Welcome to Cambria Township

Cambria County, Pennsylvania


History

Cambria Township was one of the three original townships created (about 1798) when the County was formed.  It included the center of the county and the territory west and north of the center. The first settlement in Cambria Township was that at the presently deserted Village of Beulah, just north of Route 22.

The settlement of Beulah was made by a number of Welsh under the direction of Rev. Morgan John Rhys.  It has been written many times that Beulah was a thriving village in 1804 when Cambria County was organized.  Some historians have written that the decline of Beulah began when Ebensburg was selected as the county seat.  Other writers of the early history of the county have reported  that Beulah had a newspaper and a library.  A newspaper was published with the Beulah date line, but it was printed in Philadelphia as part of the promotion.  It is doubtful that a library was ever in operation there. 

  

The first permanent settlers in Cambria Township were those who came to the area with Rev. Rees Lloyd.
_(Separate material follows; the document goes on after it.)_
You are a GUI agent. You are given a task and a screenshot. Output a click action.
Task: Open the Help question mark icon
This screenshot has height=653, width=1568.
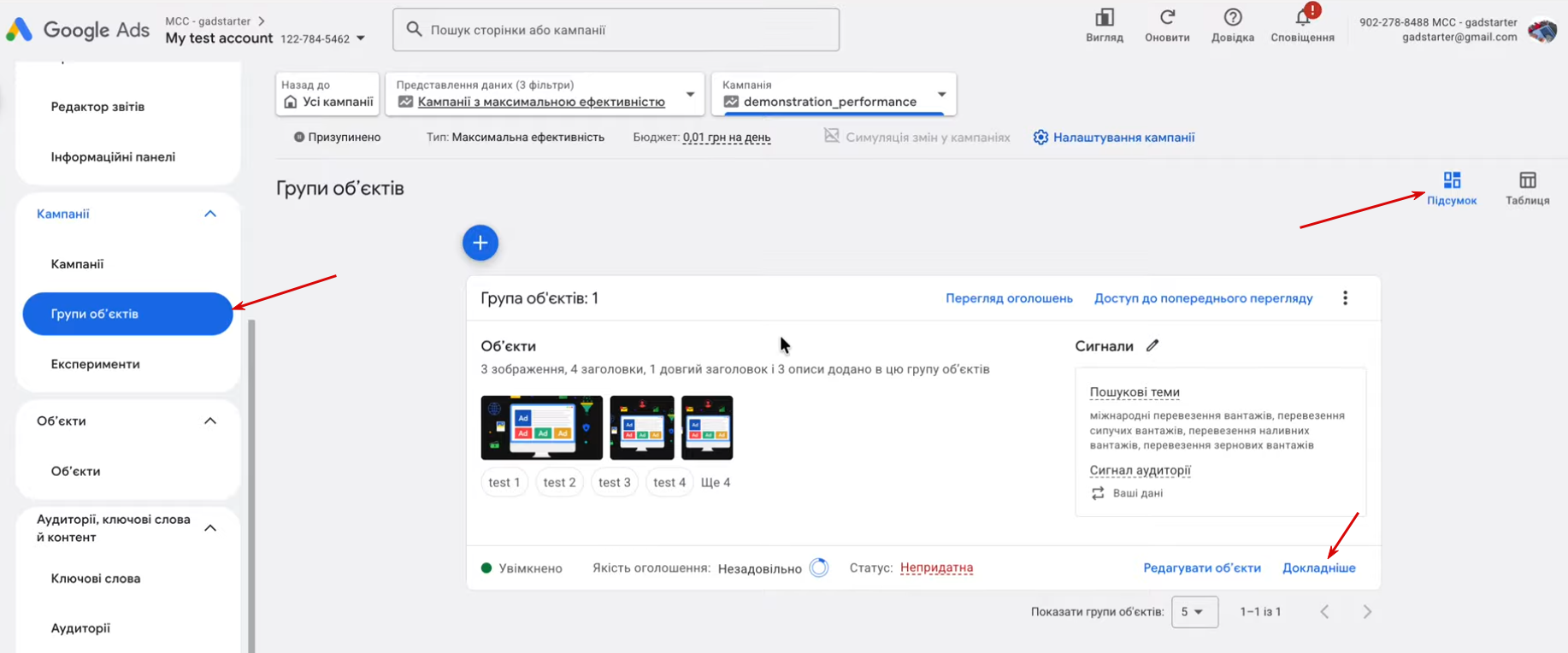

For many years, the principal industry of the township were agriculture and lumbering.  The township was underlain with coal but there was no great activity until the development of Colver.

 

Late in 1910, Ebensburg Coal Company broke ground in the northern part of the of the township for the development of coal.  The company was owned by Messrs. J.H. Weaver and B. Dawson Coleman who named the new town “Colver”, using the first syllable of one name and the last syllable of the other.  Colver grew to be one of the leading coal producers in the county.  The first coal was shipped from Colver in 1911.

 

Revloc, in the western part of the township near Beulah, was opened under the Weaver and Coleman management in 1926.  Revloc is the word Colver spelled backwords.  The fist coal was shipped from Revloc in March of 1918.